(Collected data)
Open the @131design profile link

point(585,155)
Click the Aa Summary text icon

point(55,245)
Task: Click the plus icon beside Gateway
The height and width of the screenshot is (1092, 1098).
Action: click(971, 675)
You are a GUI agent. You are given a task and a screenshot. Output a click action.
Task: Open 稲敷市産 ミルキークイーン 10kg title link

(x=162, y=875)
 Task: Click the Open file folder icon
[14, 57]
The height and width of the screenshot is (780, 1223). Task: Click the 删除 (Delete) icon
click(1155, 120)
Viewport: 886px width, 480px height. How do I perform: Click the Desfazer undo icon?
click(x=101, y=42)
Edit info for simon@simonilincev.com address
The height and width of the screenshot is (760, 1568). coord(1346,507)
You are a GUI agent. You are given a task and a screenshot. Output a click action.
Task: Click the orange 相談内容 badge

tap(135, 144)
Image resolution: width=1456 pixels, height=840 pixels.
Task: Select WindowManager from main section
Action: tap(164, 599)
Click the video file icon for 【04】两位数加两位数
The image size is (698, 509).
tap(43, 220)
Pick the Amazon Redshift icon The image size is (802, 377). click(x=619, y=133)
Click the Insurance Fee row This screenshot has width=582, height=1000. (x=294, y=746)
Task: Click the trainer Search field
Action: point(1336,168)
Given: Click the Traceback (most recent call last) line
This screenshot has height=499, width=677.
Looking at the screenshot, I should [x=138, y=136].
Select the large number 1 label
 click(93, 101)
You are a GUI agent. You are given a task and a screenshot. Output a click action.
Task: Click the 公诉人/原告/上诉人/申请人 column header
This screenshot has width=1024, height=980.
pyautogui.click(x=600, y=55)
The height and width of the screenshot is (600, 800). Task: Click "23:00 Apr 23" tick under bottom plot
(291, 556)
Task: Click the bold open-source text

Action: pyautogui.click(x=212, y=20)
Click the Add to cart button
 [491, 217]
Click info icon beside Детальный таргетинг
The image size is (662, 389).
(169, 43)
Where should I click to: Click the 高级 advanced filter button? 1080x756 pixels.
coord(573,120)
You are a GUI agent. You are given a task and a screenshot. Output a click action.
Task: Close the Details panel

> **Task goal**
Without changing a word, write out each entry again.

> **Result below**
Open the @131design profile link

point(585,155)
Click the Aa Summary text icon

point(55,245)
Task: Click the plus icon beside Gateway
The height and width of the screenshot is (1092, 1098).
Action: click(971, 675)
You are a GUI agent. You are given a task and a screenshot. Output a click action.
Task: Open 稲敷市産 ミルキークイーン 10kg title link

(x=162, y=875)
 Task: Click the Open file folder icon
[14, 57]
The height and width of the screenshot is (780, 1223). Task: Click the 删除 (Delete) icon
click(1155, 120)
Viewport: 886px width, 480px height. How do I perform: Click the Desfazer undo icon?
click(x=101, y=42)
Edit info for simon@simonilincev.com address
The height and width of the screenshot is (760, 1568). coord(1346,507)
You are a GUI agent. You are given a task and a screenshot. Output a click action.
Task: Click the orange 相談内容 badge

tap(135, 144)
Image resolution: width=1456 pixels, height=840 pixels.
Task: Select WindowManager from main section
Action: tap(164, 599)
Click the video file icon for 【04】两位数加两位数
The image size is (698, 509).
tap(43, 220)
Pick the Amazon Redshift icon The image size is (802, 377). click(x=619, y=133)
Click the Insurance Fee row This screenshot has width=582, height=1000. (x=294, y=746)
Task: Click the trainer Search field
Action: point(1336,168)
Given: Click the Traceback (most recent call last) line
This screenshot has height=499, width=677.
Looking at the screenshot, I should [x=138, y=136].
Select the large number 1 label
 click(93, 101)
You are a GUI agent. You are given a task and a screenshot. Output a click action.
Task: Click the 公诉人/原告/上诉人/申请人 column header
This screenshot has width=1024, height=980.
pyautogui.click(x=600, y=55)
The height and width of the screenshot is (600, 800). Task: Click "23:00 Apr 23" tick under bottom plot
(291, 556)
Task: Click the bold open-source text

Action: pyautogui.click(x=212, y=20)
Click the Add to cart button
 [491, 217]
Click info icon beside Детальный таргетинг
The image size is (662, 389).
(169, 43)
Where should I click to: Click the 高级 advanced filter button? 1080x756 pixels.
coord(573,120)
You are a GUI agent. You are given a task and a screenshot. Output a click action.
Task: Close the Details panel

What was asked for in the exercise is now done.